We will define two tools:

  • list_directory, which takes a directory as an argument and returns a list of files and directories in that directory
  • read_file, which takes a file name as an argument and returns the content of the file

Below is the definition of the tools:

ls_tool = {
    "type": "function",
    "function": {
        "name": "list_directory",
        "description": "List all files and directories in a specified directory",
        "parameters": {
            "type": "object",
            "properties": {
                "directory": {
                    "type": "string",
                    "description": "The directory path to list",
                }
            },
            "required": ["directory"],
            "additionalProperties": False,
        },
    },
}

read_file_tool = {
    "type": "function",
    "function": {
        "name": "read_file",
        "description": "Read the content of a file",
        "parameters": {
            "type": "object",
            "properties": {
                "filename": {
                    "type": "string",
                    "description": "The name of the file to read",
                }
            },
            "required": ["filename"],
            "additionalProperties": False,
        },
    },
}

tools = [ls_tool, read_file_tool]

def list_directory(directory):
    return os.listdir(directory)

def read_file(filename):
    with open(filename, "r") as f:
        return f.read()

Next, we update the logic for tool execution:

if tool_name == "list_directory":
    directory_content = list_directory(tool_args["directory"])
    print(f"Directory content: {directory_content}")
    messages.append({ "role": "tool", "content": str(directory_content), "tool_call_id": tool_call["id"] })
elif tool_name == "read_file":
    file_content = read_file(tool_args["filename"])
    print(f"File content: {file_content}")
    messages.append({ "role": "tool", "content": file_content, "tool_call_id": tool_call["id"] })
else:
    print(f"Unknown tool: {tool_name}")

Finally, we need to make a conceptual change to the tool calling loop.
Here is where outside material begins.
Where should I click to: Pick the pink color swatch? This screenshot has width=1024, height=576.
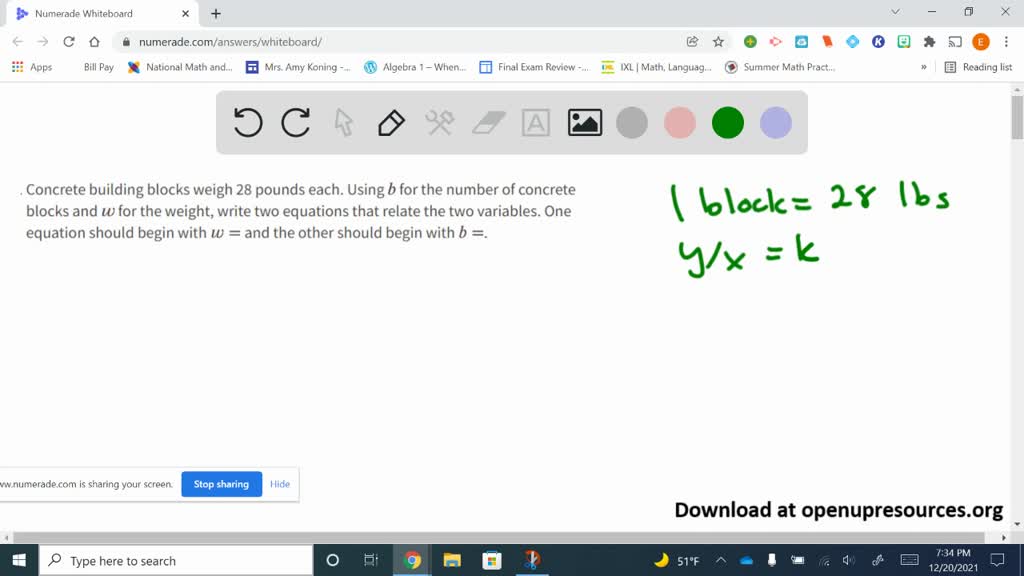click(x=680, y=123)
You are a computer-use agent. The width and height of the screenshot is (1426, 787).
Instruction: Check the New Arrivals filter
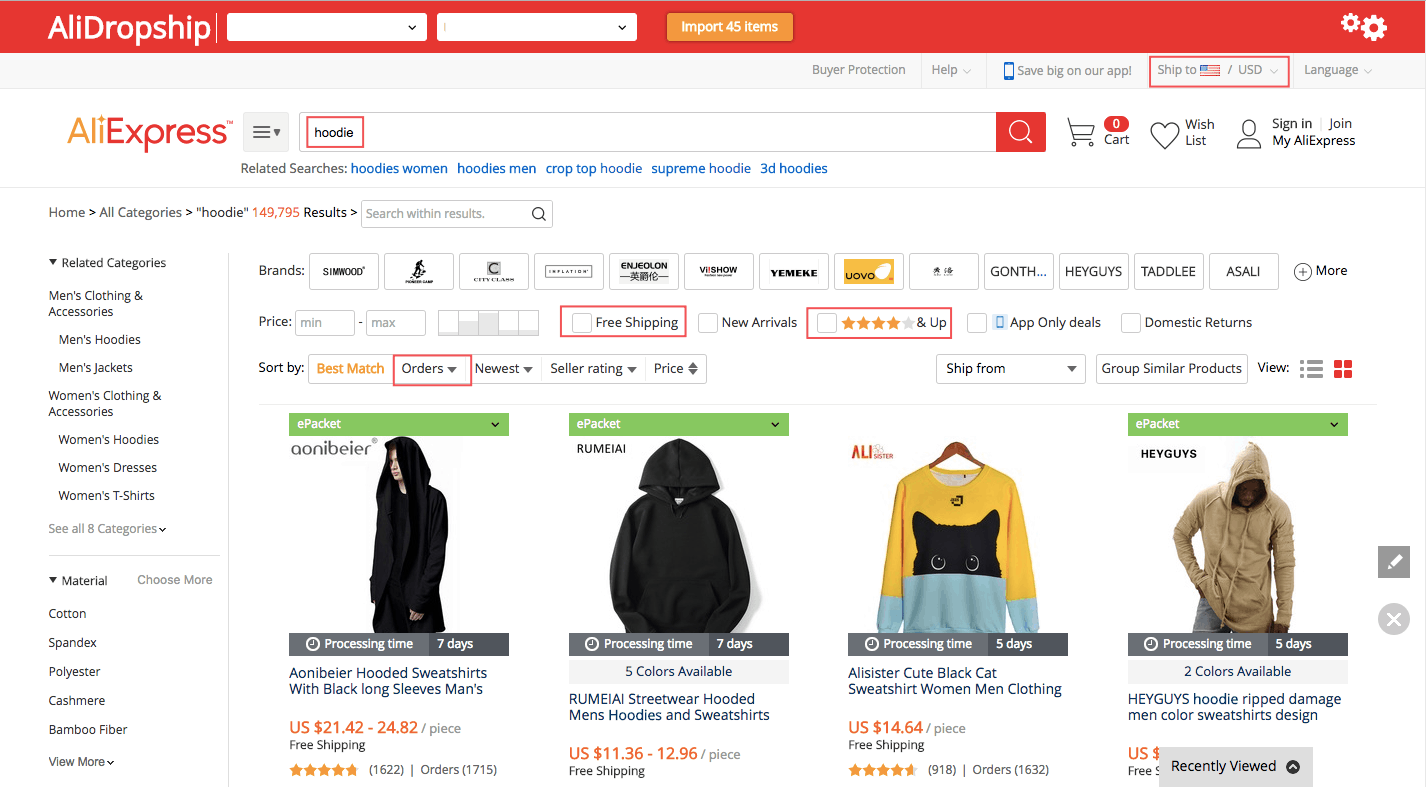[x=709, y=323]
We want to keep calling the model until no more tools are needed:

while True:
    user_message = input("Enter a message: ")
    messages.append({ "role": "user", "content": user_message })

    # Keep calling tools until no more tools are needed
    while True:
        response = generate_response(messages, [ls_tool, read_file_tool])

        assistant_message = response["choices"][0]["message"]
        messages.append(assistant_message)

        if assistant_message["content"] is not None:
            print(assistant_message["content"])

        # A tool was called
        if "tool_calls" in assistant_message and len(assistant_message["tool_calls"]) > 0:
            ...
        else:
            # No tools were called, break out of the inner tool calling loop
            break

Here is an example conversation:

Enter a message: I have a book in my current directory. Tell me in one sentence what this book is about.
Tool call: list_directory
Tool args: {'directory': '.'}
Directory content: ['README.md', 'scripts', 'book.toml', '.git', 'book', 'src', '.gitignore', '.env', 'images', '.ruff_cache']
Tool call: read_file
Tool args: {'filename': 'README.md'}
File content: -SNIP-
Tool call: read_file
Tool args: {'filename': 'book.toml'}
File content: -SNIP-

The book, titled "Large Language Models for Software Engineers," serves as an introduction to the key aspects of large language models needed to build applications, focusing on practical usage rather than low-level details.

This demonstrates surprisingly rich behavior emerging from a simple loop. In this example, we ask the model to describe a book located in our current directory.

The model first decides to call the list_directory tool to get a list of files and directories in the current directory. It then looks at the result and sees that there are two files that might be relevant: README.md and book.toml. Finally, it uses the read_file tool to read the contents of the README.md file and book.toml file to answer the question. All of this occurs without any further input or guidance from us.

Real-world agents can be more complex than this. A particularly important aspect of agents is their ability to maintain state, i.e. to store information in memory. There is promising work on this, but this is still an active area of research and for now out of scope for this book.